**What to do:** Each entry is to be repeated word for word, and the images are to be dropped.

**Excerpted data:**
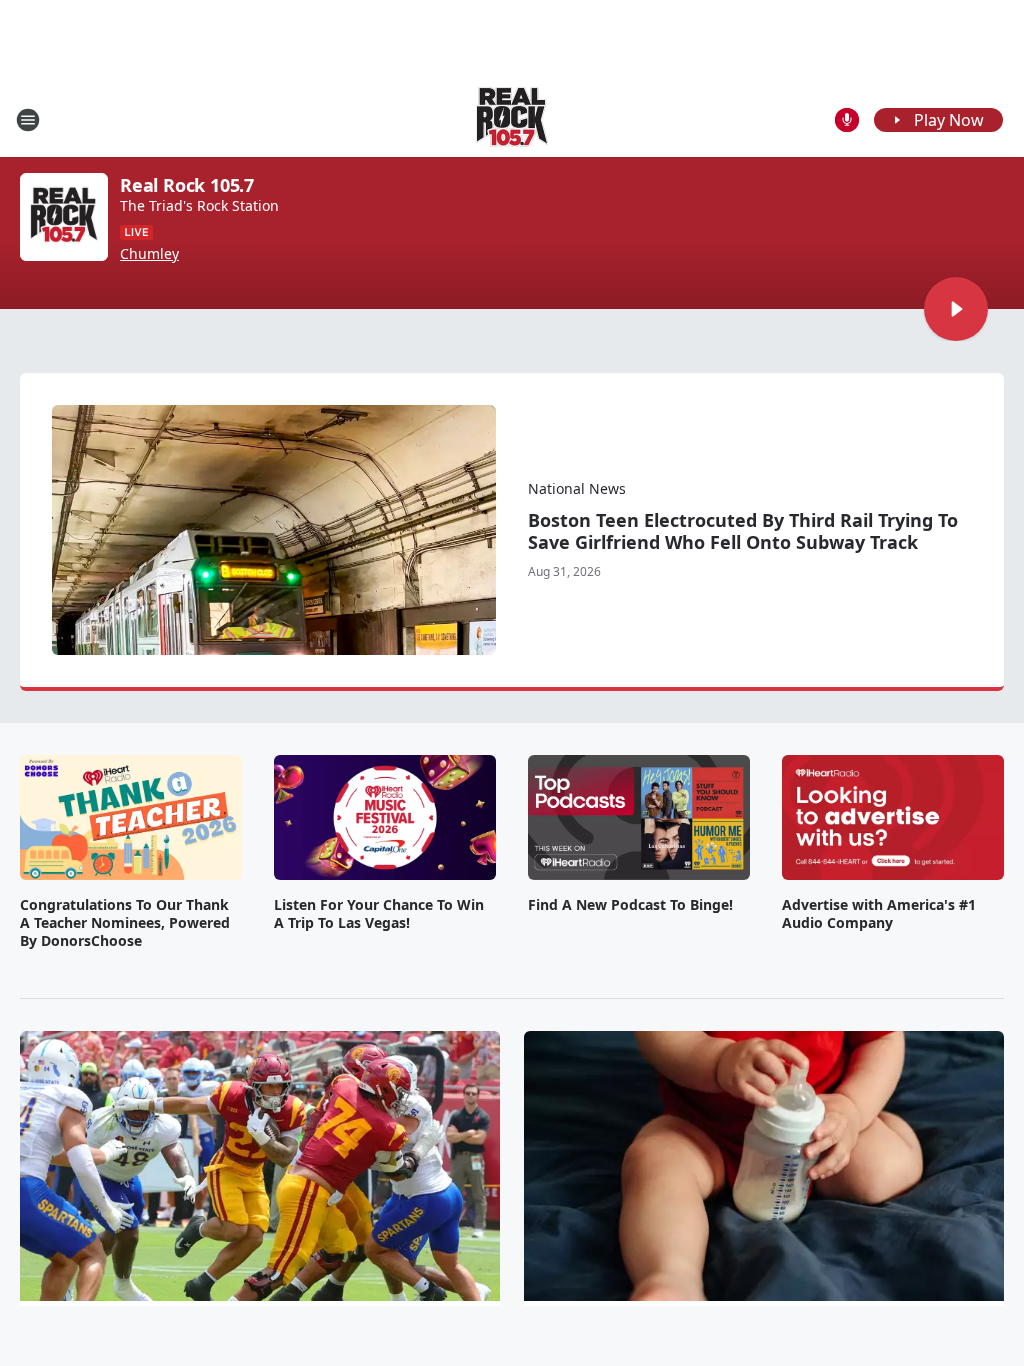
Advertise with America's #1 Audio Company (879, 914)
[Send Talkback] (847, 120)
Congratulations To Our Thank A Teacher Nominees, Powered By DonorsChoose (125, 923)
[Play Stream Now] (956, 309)
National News (577, 488)
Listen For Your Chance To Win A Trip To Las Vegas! (379, 914)
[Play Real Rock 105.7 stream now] (64, 217)
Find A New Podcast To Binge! (630, 905)
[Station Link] (512, 119)
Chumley (149, 254)
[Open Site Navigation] (28, 120)
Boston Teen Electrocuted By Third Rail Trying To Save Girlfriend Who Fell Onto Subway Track (743, 531)
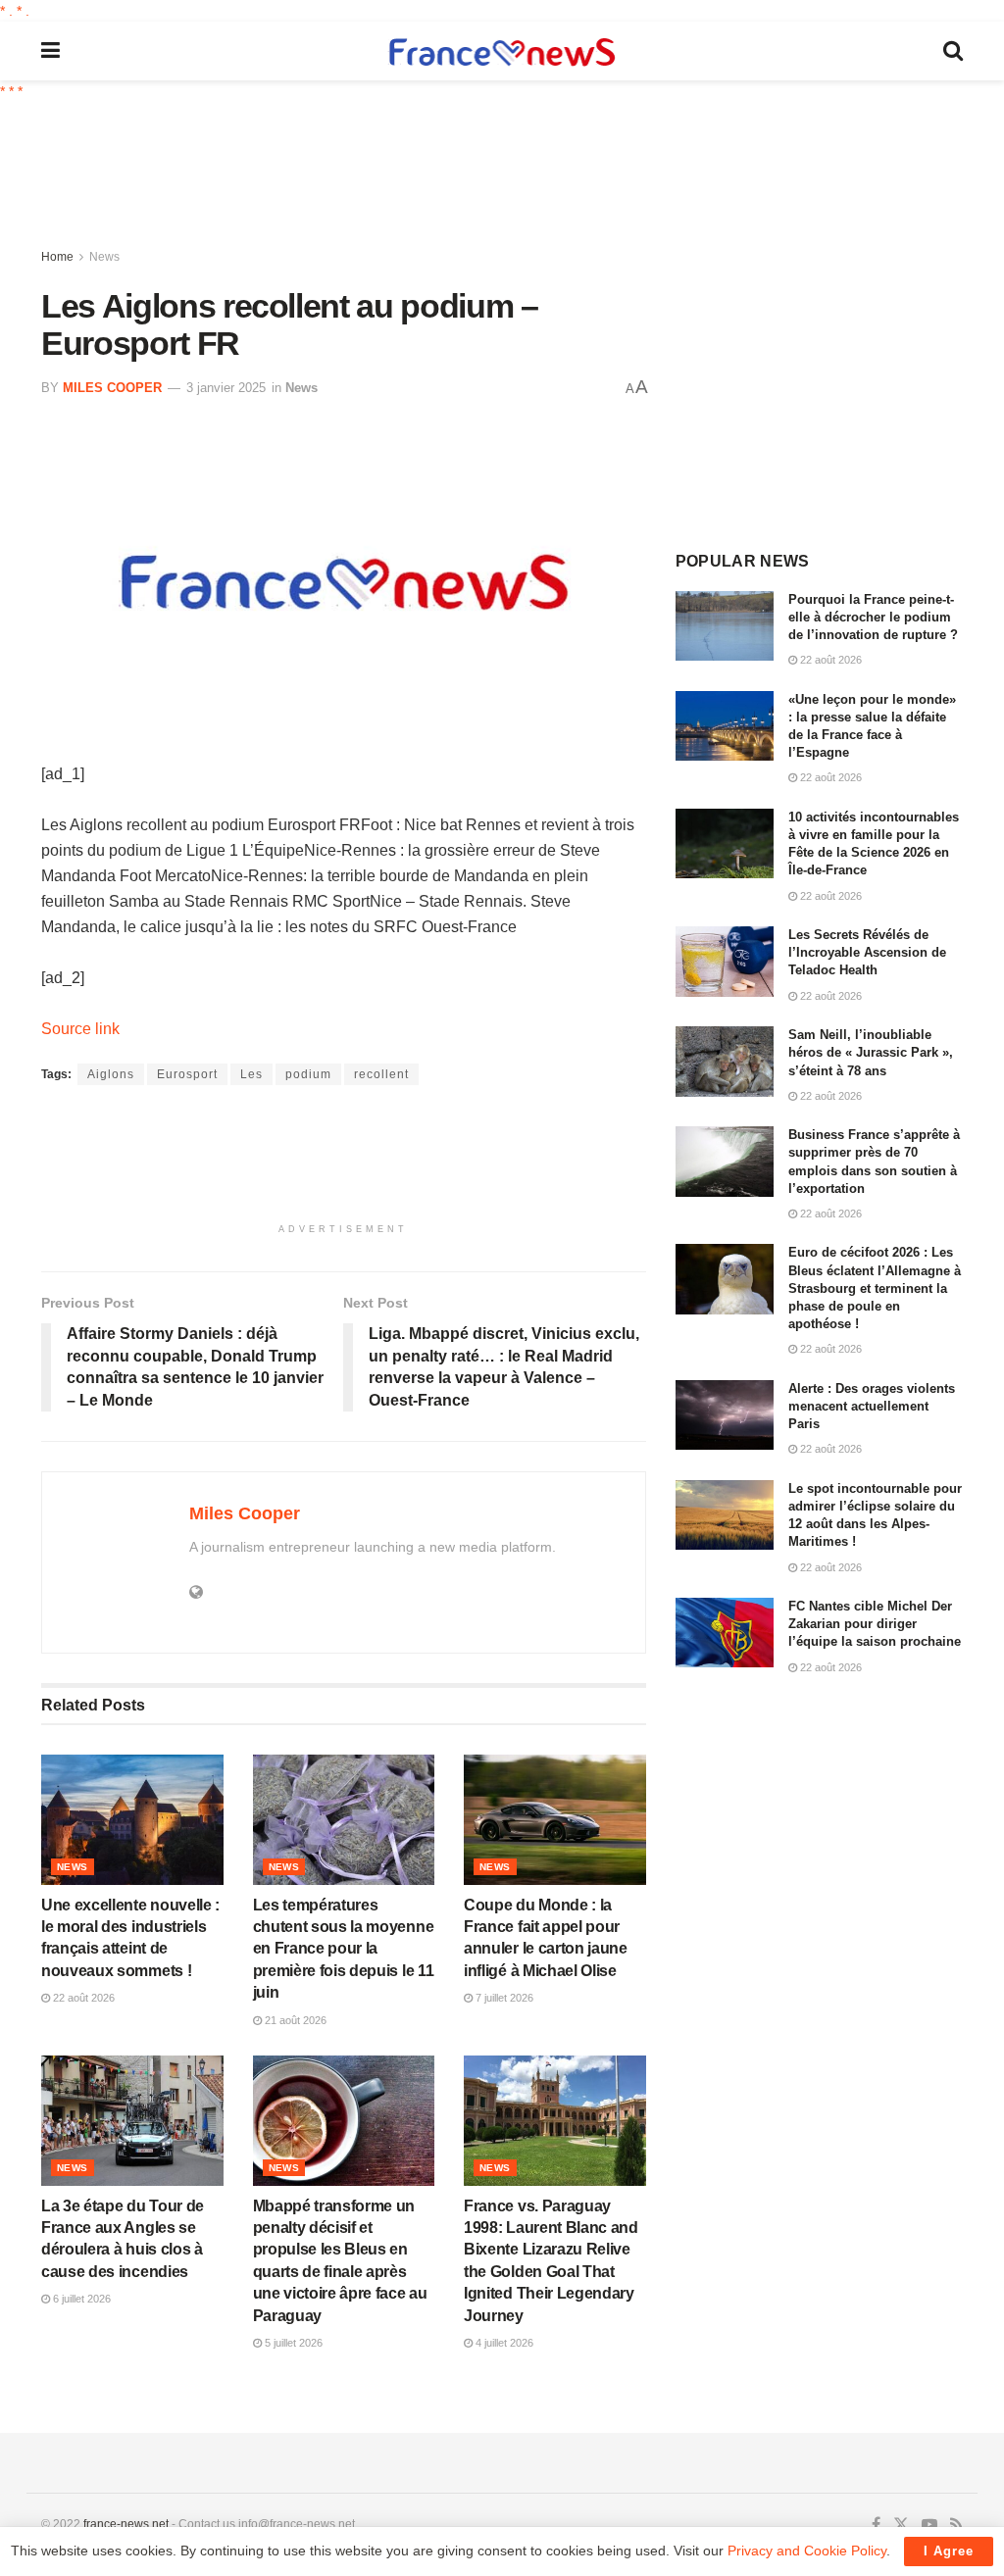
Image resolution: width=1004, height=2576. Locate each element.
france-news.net (126, 2524)
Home (57, 257)
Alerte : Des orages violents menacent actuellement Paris (871, 1406)
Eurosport (187, 1074)
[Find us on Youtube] (929, 2525)
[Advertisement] (516, 176)
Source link (80, 1028)
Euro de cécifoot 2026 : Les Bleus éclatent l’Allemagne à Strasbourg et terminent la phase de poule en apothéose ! (874, 1288)
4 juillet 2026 (503, 2343)
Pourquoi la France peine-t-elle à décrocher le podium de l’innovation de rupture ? (873, 617)
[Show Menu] (50, 51)
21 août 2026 (294, 2020)
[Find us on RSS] (956, 2525)
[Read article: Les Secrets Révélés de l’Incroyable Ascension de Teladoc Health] (725, 961)
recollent (381, 1074)
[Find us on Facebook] (876, 2525)
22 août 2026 (82, 1998)
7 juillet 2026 (503, 1998)
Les (251, 1074)
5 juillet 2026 (292, 2343)
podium (308, 1074)
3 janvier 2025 (226, 387)
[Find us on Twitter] (901, 2525)
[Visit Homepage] (502, 51)
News (104, 257)
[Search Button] (953, 51)
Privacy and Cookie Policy (807, 2550)
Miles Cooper (112, 387)
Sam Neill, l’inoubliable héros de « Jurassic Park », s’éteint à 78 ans (870, 1052)
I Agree (949, 2551)
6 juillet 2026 (80, 2298)
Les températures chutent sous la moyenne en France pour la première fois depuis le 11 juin (343, 1949)
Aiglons (110, 1074)
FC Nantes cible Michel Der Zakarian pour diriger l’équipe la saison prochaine (874, 1624)
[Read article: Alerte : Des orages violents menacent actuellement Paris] (725, 1415)
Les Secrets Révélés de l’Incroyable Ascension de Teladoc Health (867, 952)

**Task result:**
Advertise with America's #1 Audio Company (879, 914)
[Send Talkback] (847, 120)
Congratulations To Our Thank A Teacher Nominees, Powered By DonorsChoose (125, 923)
[Play Stream Now] (956, 309)
National News (577, 488)
Listen For Your Chance To Win A Trip To Las Vegas! (379, 914)
[Play Real Rock 105.7 stream now] (64, 217)
Find A New Podcast To Binge! (630, 905)
[Station Link] (512, 119)
Chumley (149, 254)
[Open Site Navigation] (28, 120)
Boston Teen Electrocuted By Third Rail Trying To Save Girlfriend Who Fell Onto Subway Track (743, 531)
Image resolution: width=1004, height=2576. Locate each element.
france-news.net (126, 2524)
Home (57, 257)
Alerte : Des orages violents menacent actuellement Paris (871, 1406)
Eurosport (187, 1074)
[Find us on Youtube] (929, 2525)
[Advertisement] (516, 176)
Source link (80, 1028)
Euro de cécifoot 2026 : Les Bleus éclatent l’Allemagne à Strasbourg et terminent la phase de poule en apothéose ! (874, 1288)
4 juillet 2026 (503, 2343)
Pourquoi la France peine-t-elle à décrocher le podium de l’innovation de rupture ? (873, 617)
[Show Menu] (50, 51)
21 août 2026 (294, 2020)
[Find us on RSS] (956, 2525)
[Read article: Les Secrets Révélés de l’Incroyable Ascension de Teladoc Health] (725, 961)
recollent (381, 1074)
[Find us on Facebook] (876, 2525)
22 août 2026 (82, 1998)
7 juillet 2026 (503, 1998)
Les (251, 1074)
5 juillet 2026 (292, 2343)
podium (308, 1074)
3 janvier 2025 (226, 387)
[Find us on Twitter] (901, 2525)
[Visit Homepage] (502, 51)
News (104, 257)
[Search Button] (953, 51)
Privacy and Cookie Policy (807, 2550)
Miles Cooper (112, 387)
Sam Neill, l’inoubliable héros de « Jurassic Park », s’éteint à 78 ans (870, 1052)
I Agree (949, 2551)
6 juillet 2026 (80, 2298)
Les températures chutent sous la moyenne en France pour la première fois depuis le 11 juin (343, 1949)
Aiglons (110, 1074)
FC Nantes cible Michel Der Zakarian pour diriger l’équipe la saison prochaine (874, 1624)
[Read article: Alerte : Des orages violents menacent actuellement Paris] (725, 1415)
Les Secrets Révélés de l’Incroyable Ascension de Teladoc Health (867, 952)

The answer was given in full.